## WHAT TO DO
The required output is the exact text of the lines from the line containing "You are a computer-use" through the final line below, inclusive, without pictures.

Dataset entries
>>

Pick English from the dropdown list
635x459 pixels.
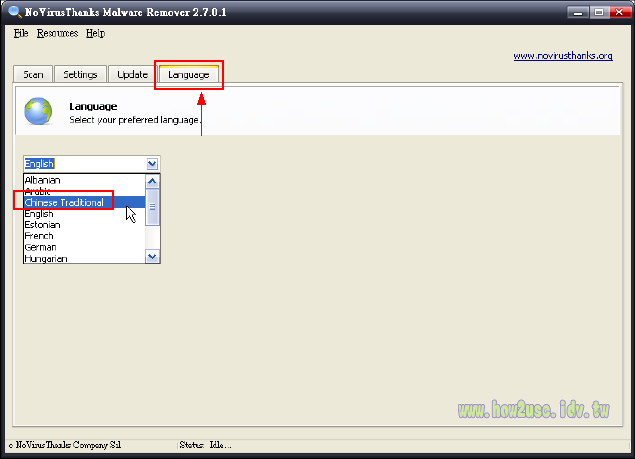(x=39, y=214)
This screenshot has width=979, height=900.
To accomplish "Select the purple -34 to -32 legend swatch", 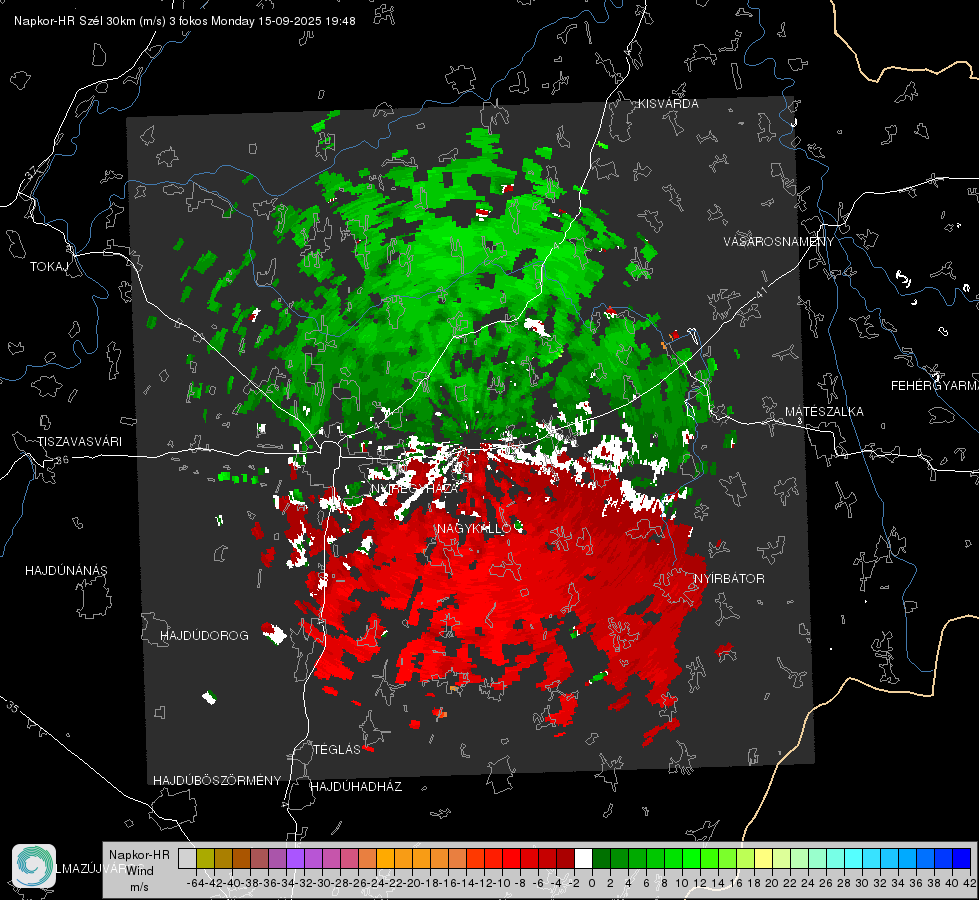I will pyautogui.click(x=295, y=858).
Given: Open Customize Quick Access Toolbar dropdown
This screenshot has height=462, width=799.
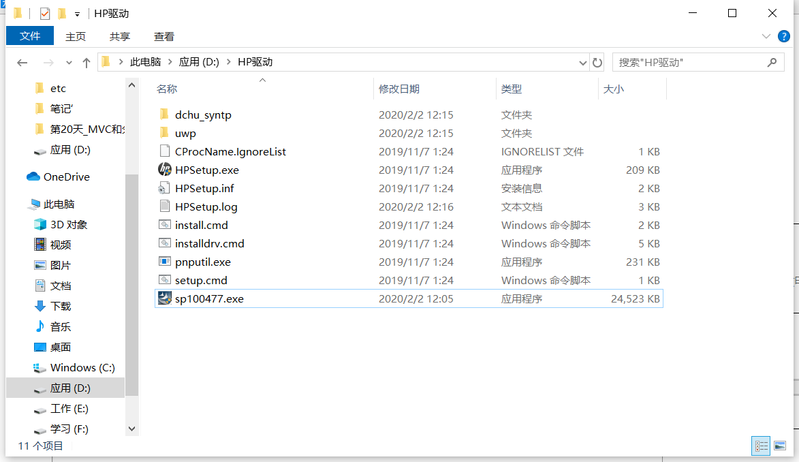Looking at the screenshot, I should [x=78, y=14].
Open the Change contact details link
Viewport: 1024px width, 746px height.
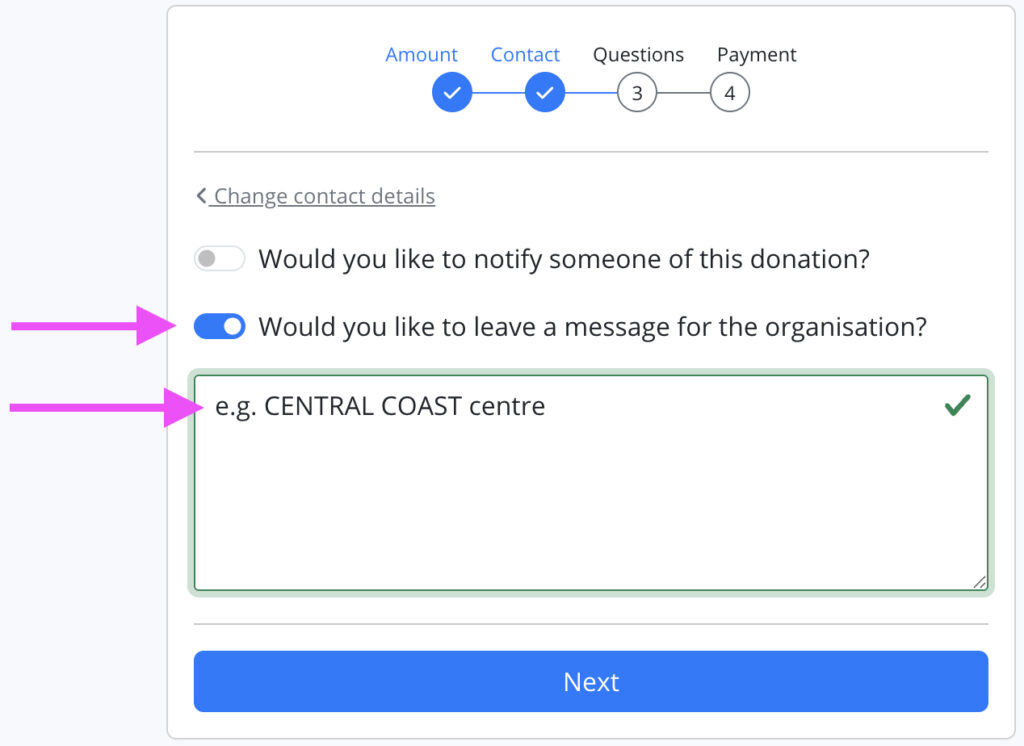324,196
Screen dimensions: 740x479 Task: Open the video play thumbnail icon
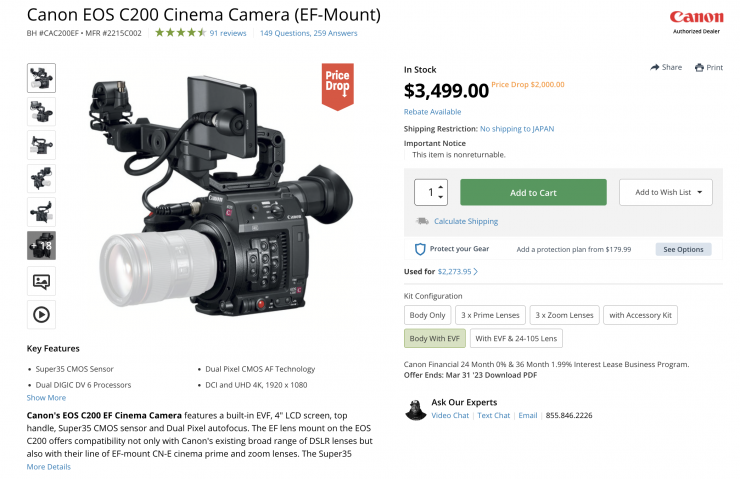tap(41, 314)
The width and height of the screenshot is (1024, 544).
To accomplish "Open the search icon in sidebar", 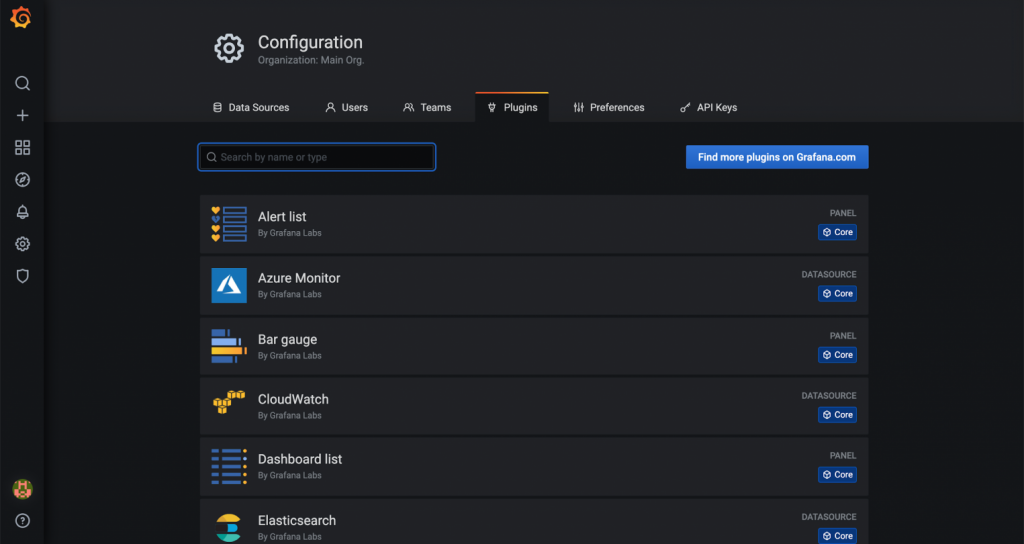I will tap(22, 83).
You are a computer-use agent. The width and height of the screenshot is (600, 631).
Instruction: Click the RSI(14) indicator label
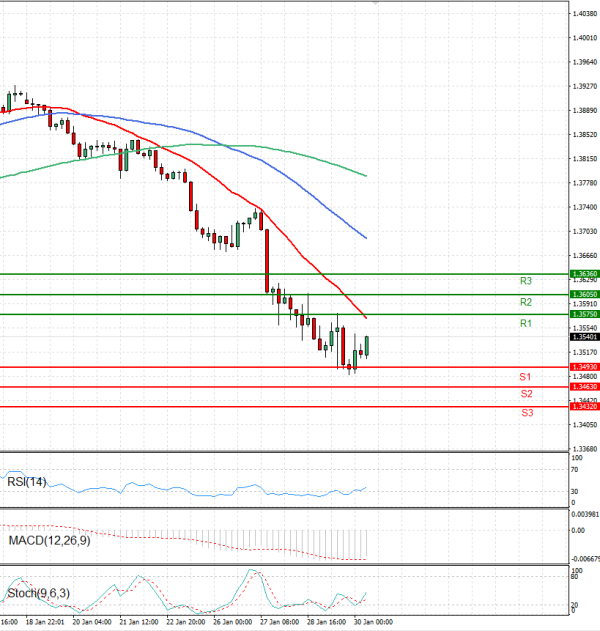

<<

## TASK ANSWER
You are a computer-use agent. The width and height of the screenshot is (600, 631).
Instruction: Click the RSI(14) indicator label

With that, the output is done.